Collected data entries
"""

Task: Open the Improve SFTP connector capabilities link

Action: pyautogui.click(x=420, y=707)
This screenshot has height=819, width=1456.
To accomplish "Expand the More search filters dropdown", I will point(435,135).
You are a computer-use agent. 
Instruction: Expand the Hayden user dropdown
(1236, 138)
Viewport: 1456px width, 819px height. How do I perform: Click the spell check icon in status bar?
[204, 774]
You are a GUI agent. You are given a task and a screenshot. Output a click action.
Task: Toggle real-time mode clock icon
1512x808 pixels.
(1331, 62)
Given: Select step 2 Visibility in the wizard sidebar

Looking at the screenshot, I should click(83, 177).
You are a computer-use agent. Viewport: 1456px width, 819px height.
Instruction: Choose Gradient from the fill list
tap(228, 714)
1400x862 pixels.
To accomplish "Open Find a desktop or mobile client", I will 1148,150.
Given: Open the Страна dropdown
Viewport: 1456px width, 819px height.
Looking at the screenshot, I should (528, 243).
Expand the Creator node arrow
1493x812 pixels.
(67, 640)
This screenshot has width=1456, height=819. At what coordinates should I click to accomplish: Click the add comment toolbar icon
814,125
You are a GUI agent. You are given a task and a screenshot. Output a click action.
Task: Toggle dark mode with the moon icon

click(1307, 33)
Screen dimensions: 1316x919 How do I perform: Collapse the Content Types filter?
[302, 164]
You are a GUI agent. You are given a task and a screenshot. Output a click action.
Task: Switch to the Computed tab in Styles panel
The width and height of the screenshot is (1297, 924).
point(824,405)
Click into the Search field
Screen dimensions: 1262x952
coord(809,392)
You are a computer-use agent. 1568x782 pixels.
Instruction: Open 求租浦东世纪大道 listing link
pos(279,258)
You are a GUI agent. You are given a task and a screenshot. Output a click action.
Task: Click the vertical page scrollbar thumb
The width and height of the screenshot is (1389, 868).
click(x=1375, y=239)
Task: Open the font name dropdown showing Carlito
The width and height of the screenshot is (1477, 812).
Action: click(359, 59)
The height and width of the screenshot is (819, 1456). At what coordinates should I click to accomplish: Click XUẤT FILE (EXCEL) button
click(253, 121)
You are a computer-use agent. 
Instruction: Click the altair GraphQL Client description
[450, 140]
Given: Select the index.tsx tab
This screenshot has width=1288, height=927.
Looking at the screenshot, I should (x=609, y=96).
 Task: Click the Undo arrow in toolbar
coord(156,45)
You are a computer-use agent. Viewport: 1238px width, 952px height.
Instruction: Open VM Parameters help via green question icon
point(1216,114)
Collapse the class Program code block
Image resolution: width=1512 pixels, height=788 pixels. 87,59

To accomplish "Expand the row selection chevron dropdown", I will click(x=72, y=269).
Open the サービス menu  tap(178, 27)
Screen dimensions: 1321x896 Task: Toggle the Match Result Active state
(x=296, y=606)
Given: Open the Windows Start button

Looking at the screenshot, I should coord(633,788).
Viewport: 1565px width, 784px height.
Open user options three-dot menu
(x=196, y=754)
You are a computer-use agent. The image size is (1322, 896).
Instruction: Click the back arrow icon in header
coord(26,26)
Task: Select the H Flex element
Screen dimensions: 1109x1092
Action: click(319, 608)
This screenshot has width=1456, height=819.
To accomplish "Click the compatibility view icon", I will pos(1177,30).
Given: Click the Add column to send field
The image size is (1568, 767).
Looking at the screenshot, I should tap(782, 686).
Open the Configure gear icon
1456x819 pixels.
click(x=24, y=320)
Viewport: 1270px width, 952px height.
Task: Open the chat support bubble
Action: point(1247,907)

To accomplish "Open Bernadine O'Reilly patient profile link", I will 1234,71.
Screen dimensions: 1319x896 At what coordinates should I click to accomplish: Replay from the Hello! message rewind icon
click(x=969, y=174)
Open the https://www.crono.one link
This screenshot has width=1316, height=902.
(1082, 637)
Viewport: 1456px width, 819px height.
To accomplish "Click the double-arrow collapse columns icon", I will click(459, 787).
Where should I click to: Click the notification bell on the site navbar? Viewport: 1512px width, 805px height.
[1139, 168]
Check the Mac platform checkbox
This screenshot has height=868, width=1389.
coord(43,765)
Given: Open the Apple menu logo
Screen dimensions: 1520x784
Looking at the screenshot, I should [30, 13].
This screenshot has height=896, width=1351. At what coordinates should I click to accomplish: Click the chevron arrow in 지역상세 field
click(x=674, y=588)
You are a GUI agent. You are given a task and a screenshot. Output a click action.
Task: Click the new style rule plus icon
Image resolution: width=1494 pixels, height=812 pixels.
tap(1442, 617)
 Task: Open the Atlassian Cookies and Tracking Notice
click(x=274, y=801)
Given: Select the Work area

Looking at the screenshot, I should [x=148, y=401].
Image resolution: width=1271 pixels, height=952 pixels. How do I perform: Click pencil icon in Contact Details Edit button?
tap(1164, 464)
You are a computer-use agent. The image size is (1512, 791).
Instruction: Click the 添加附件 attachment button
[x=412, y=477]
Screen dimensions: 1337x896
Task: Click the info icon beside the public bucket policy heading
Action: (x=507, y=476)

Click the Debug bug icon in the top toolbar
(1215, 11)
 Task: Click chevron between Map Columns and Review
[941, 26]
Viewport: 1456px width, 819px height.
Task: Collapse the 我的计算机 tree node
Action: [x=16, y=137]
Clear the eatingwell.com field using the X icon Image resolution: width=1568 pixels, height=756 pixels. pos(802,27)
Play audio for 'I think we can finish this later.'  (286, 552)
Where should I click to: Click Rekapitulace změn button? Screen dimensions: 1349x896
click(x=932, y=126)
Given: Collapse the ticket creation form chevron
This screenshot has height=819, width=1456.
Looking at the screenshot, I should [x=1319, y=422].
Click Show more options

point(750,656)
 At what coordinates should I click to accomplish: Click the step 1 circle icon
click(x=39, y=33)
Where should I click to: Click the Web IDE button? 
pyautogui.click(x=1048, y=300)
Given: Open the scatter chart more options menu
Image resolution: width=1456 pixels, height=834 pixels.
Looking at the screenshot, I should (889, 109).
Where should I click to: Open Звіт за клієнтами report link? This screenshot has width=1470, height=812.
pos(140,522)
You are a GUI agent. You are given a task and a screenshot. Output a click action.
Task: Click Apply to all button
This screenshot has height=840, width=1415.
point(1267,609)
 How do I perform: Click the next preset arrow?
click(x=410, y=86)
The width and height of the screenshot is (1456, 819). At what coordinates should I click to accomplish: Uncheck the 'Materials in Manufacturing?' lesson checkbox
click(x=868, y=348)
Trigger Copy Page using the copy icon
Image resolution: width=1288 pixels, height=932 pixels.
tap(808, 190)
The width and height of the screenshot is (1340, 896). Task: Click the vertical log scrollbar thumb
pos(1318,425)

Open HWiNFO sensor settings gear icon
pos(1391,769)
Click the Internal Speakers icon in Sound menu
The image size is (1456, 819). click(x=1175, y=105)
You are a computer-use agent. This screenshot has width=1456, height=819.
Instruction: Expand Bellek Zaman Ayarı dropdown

"""

## Task details
Copy only this part of the entries above: the line with "Instruction: Expand the Hayden user dropdown", the line with "Given: Open the Страна dropdown", and the lines between, all exactly as written.

## Answer section
Instruction: Expand the Hayden user dropdown
(1236, 138)
Viewport: 1456px width, 819px height. How do I perform: Click the spell check icon in status bar?
[204, 774]
You are a GUI agent. You are given a task and a screenshot. Output a click action.
Task: Toggle real-time mode clock icon
1512x808 pixels.
(1331, 62)
Given: Select step 2 Visibility in the wizard sidebar

Looking at the screenshot, I should click(83, 177).
You are a computer-use agent. Viewport: 1456px width, 819px height.
Instruction: Choose Gradient from the fill list
tap(228, 714)
1400x862 pixels.
To accomplish "Open Find a desktop or mobile client", I will 1148,150.
Given: Open the Страна dropdown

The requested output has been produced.